6.  Toute personne est tenue d'exercer ses droits civils selon les exigences de la bonne foi.

976.  Les voisins doivent accepter les inconvénients normaux du voisinage qui n'excèdent pas les limites de la tolérance qu'ils se doivent, suivant la nature ou la situation de leurs fonds, ou suivant les usages locaux.

985.  Le propriétaire peut, si des branches ou des racines venant du fonds voisin s'avancent sur son fonds et nuisent sérieusement à son usage, demander à son voisin de les couper; en cas de refus, il peut le contraindre à les couper.

1465.  Le gardien d'un bien est tenu de réparer le préjudice causé par le fait autonome de celui-ci, à moins qu'il prouve n'avoir commis aucune faute.

[4]            La preuve photographique démontre que dès 2009, le terrain de Fournier et Stanimirova est envahi par d'imposantes racines provenant d'un arbre situé sur le terrain de Gendron. Ces racines empêchent l'utilisation adéquate du terrain et prohibent un entretien adéquat.

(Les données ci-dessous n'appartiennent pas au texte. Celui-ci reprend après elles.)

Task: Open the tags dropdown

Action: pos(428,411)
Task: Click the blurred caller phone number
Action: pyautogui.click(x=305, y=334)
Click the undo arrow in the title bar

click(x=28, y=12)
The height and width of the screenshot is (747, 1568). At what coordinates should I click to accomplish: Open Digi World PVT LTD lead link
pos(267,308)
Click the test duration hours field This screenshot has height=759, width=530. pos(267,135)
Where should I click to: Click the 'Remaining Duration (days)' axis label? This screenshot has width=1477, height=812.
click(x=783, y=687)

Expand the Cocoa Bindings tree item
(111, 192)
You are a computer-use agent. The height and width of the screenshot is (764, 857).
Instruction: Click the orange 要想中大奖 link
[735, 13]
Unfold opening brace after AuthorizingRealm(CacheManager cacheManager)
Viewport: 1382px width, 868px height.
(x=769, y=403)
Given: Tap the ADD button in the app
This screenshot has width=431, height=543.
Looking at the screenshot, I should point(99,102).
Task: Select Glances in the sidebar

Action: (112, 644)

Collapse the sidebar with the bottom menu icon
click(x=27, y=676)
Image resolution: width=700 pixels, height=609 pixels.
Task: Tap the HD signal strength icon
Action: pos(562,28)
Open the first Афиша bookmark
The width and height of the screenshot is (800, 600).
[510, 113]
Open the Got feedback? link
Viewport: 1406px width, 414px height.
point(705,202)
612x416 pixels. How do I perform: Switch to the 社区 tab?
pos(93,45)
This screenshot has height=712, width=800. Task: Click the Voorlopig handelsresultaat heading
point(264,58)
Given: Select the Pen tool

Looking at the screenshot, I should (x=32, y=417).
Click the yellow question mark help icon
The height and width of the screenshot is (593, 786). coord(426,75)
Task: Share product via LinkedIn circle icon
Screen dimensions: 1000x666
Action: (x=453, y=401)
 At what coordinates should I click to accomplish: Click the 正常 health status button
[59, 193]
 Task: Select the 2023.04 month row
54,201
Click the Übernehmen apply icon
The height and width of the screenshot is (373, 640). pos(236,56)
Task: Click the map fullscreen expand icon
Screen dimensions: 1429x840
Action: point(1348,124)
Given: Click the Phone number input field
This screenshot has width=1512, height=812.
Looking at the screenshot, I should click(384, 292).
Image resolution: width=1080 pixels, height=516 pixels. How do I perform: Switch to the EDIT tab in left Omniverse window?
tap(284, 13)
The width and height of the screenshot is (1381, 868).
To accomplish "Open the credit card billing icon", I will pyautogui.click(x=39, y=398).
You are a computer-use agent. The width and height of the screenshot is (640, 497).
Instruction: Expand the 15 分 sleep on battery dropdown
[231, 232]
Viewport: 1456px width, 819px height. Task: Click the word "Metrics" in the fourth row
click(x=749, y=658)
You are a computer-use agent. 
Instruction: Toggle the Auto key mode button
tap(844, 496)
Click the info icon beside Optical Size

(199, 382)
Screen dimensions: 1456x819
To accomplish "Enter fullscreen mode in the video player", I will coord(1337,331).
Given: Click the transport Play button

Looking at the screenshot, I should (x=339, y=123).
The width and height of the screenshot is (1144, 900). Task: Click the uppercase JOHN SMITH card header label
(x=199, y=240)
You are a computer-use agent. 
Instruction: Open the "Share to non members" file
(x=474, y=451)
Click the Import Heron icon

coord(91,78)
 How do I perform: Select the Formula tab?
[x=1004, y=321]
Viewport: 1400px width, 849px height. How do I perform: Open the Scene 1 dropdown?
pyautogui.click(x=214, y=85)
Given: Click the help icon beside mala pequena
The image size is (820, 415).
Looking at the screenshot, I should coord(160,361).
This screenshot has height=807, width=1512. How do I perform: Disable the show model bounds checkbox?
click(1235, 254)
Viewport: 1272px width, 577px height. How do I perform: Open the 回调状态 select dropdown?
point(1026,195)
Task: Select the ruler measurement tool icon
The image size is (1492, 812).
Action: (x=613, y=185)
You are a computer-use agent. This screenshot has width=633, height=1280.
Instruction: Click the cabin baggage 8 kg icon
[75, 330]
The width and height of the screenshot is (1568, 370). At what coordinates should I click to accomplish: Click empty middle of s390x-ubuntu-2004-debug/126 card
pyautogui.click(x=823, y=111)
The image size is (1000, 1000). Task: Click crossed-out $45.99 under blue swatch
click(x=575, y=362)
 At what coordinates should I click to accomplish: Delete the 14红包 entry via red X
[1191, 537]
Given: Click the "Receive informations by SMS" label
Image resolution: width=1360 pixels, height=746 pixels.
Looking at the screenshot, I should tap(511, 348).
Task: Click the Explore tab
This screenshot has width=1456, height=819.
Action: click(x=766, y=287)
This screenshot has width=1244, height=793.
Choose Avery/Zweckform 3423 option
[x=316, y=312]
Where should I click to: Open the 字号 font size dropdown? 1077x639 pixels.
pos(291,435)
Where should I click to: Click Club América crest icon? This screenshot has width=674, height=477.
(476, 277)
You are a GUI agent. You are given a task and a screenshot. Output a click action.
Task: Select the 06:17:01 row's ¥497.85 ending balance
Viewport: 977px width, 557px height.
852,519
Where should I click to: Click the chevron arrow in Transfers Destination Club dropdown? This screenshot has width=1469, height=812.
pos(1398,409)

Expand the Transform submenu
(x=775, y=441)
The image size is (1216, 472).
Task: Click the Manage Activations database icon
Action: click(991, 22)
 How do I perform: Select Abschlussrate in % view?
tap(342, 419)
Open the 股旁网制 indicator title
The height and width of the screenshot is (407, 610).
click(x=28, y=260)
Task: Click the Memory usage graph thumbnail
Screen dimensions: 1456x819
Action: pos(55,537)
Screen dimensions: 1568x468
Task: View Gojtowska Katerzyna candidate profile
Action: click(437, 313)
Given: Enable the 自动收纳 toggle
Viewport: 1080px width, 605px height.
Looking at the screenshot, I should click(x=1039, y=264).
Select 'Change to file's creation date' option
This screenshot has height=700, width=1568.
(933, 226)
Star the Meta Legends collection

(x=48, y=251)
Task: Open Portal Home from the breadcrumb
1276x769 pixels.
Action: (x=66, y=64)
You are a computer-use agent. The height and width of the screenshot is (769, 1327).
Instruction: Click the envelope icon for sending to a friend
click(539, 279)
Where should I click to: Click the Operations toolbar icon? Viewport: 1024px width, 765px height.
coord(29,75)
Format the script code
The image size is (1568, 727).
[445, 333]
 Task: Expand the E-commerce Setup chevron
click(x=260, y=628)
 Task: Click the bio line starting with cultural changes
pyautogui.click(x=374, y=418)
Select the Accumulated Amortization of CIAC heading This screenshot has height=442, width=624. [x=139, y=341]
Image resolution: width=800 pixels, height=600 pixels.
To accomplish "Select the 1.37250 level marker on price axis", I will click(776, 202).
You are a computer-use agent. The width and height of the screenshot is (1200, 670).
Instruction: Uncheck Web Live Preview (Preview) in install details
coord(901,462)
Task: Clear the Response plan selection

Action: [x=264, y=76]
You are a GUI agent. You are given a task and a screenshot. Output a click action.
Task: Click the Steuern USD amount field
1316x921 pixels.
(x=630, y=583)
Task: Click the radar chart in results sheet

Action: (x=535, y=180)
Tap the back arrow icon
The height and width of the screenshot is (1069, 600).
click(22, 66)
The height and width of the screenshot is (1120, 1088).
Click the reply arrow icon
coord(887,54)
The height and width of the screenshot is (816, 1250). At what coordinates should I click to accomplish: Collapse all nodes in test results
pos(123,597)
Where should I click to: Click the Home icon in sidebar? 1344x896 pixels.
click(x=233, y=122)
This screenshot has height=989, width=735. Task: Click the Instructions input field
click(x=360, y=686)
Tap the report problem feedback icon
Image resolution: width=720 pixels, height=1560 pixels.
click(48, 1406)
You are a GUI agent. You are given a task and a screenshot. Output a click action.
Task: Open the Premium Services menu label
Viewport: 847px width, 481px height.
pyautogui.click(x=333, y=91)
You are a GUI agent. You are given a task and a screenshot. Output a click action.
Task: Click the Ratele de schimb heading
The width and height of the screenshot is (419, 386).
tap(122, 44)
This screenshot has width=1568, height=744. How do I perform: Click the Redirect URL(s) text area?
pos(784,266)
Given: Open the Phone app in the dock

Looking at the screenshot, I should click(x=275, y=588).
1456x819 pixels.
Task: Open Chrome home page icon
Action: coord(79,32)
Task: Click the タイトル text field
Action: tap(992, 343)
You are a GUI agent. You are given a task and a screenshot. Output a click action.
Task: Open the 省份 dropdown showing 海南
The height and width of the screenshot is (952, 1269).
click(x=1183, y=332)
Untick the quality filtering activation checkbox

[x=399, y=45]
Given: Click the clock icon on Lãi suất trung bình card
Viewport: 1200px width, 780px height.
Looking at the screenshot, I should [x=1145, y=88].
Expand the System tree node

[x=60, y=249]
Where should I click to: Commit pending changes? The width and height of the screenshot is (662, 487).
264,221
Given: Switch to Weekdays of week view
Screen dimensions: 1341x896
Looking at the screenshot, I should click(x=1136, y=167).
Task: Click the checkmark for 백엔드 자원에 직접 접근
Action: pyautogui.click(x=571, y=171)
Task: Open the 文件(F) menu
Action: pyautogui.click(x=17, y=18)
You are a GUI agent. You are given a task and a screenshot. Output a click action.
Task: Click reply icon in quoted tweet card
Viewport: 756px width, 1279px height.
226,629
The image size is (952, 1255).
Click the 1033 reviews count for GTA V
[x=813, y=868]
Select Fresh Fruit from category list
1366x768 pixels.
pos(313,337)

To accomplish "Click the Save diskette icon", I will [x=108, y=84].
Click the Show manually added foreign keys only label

[5]            Fournier et Stanimirova ont produit aussi des photos qui démontrent que les bourgeons qui tombent durant le printemps collent aux meubles et autres surfaces extérieures les endommageant. Ils allèguent de plus que durant cette période, ils sont privés d'une utilisation usuelle de leur cour.

[6]            Le Tribunal a entendu une voisine indépendante au litige qui a confirmé aussi l'existence d'un préjudice important provenant de la tombée de bourgeons gommant au printemps provenant de cet arbre, bourgeons qui endommagent le fini de ses biens dont un spa se trouvant à l'extérieur.

[7]            C'est pourquoi le 22 mai en 2009, Fournier et Stanimirova ont demandé à leur voisin d'abattre leur arbre. Ce à quoi, le 2 juillet 2009, Gendron a répondu en refusant d'abattre son arbre, mais en donnant la permission à Fournier et Stanimirova d'enlever les racines de son arbre sur le terrain et de couper les branches nuisibles. Il n'offre aucune compensation monétaire pour le travail à être effectué.

[8]            Les articles 985 et 1465 cités ci-haut précisent bien qu'il revient au propriétaire d'un bien de remédier aux troubles et préjudice causés par celui-ci. Il ne peut requérir d'un autre qu'il remplisse ses obligations pour lui.

[9]            La lettre du 2 juillet 2007 correspond donc à un refus par Gendron de respecter ses obligations vis-à-vis son arbre.

[10]         Le Tribunal n'a pas la compétence juridictionnelle pour ordonner à Gendron d'abattre son arbre, ni d'enlever les racines, puisque la division des Petites Créances de la Cour du Québec n'entend que des causes qui portent sur une créance, et qu'une ordonnance de faire quelque chose, tel qu'abattre un arbre relève de la juridiction de la Cour supérieure.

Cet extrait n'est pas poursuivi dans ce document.